Monday, March 31, 2014

The Ghost of the Mary Celeste by Valerie Martin

Is this genre-bending book a ghost story? (There are lots of ghosts.) Is it an investigation of a real historical mystery? (What happened aboard the brigantine Mary Celeste in 1872, and why was it found floating derelict near Gibraltar, its crew and captain missing, but with no signs of a struggle and all the cargo intact?) Further mixing fact with fiction, it’s also the story of Arthur Conan Doyle’s sensational account of the Mary Celeste that he wrote anonymously for a British literary journal, and a straight historical novel about a female journalist who investigates the Spiritualist movement in upstate New York (hence the ghosts). And I’m omitting a few other threads that wind their way through this intricately plotted, beautifully written novel.

Sometimes books like this, that lack a defined main character, can be difficult to connect with, and a reader can find herself trying to pin that role on someone specific. John Vernon, writing about this book in the New York Times Sunday Book Review, assigns that role to Phoebe Grant, the journalist, whom he says is “at the novel’s heart.” I disagree. Grant may be the intellectual center, but the woman at the heart of the book is Sarah Briggs, the wife of the Mary Celeste’s captain, whose story opens and closes the book. She may get less ink than Phoebe Grant but her bittersweet tale (and her links to many of the other characters) help bind everything together into a coherent whole.

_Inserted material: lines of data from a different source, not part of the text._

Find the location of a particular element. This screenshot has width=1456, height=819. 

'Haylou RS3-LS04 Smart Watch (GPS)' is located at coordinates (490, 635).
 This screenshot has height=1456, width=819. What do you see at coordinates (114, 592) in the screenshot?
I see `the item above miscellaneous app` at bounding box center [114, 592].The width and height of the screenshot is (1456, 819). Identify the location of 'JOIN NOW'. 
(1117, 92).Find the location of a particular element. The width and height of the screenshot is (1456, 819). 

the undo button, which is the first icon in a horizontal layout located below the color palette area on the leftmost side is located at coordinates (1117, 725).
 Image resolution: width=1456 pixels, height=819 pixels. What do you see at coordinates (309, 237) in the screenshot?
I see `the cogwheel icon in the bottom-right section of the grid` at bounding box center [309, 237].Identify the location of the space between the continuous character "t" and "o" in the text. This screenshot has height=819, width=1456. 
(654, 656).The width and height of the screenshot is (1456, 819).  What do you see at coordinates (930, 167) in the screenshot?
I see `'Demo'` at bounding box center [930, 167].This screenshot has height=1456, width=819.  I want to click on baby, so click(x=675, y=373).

Confused yet? Don’t be. Martin is in complete control of all this material. She never loses her forward momentum, and never derails us with too much emphasis on one thing or another. It’s really brilliant and we all know how geekishly enthusiastic I get over complicated books that don’t disintegrate under their own weight. I don’t really understand why Valerie Martin isn’t more famous. Her book Property won the 2003 Orange Prize and her subsequent books have been positively reviewed, but I don’t see her name come up in the discussions where I’d expect to see it. Perhaps it’s because Martin never writes the same book twice--maybe it’s her versatility that makes her difficult to track.

(Book 5, 2013)

3 comments:

herschelian said...

Funnily enough my husband and I were talking about the Mary Celeste only a few days ago - I forget what triggered the conversation, but I do remember first reading about this ship and the mystery when I was about 13 yrs old and picked up a copy of Reader's Digest in the dentist's waiting room!
Having read your thoughts about this book I am going to have to read it myself. Particularly as the book is by Valerie Martin. I absolutely agree she is not given the kudos she deserves as an author. Apart from 'Property' I really enjoyed reading 'Trespass' and 'Mary Reilly'.

isabel said...

I don't agree with you this time around. I've just finished listening to it on audio and felt that it rambled and lacked coherency. Sarah Briggs may have been the beginning and ending but she didn't tie the entire thing together. I was tired of Conan Doyle's part in it, it seemed to me that the author tried to pull his "charisma" in to give the whole spiritualist aspect of the story validity.

Becky Holmes said...

Isabel, I do agree with you that the Conan Doyle parts were the least satisfying. I think this would have been a tricky book to listen to because of the disparate parts. I wonder if you would have felt it was more coherent if you had read the print version.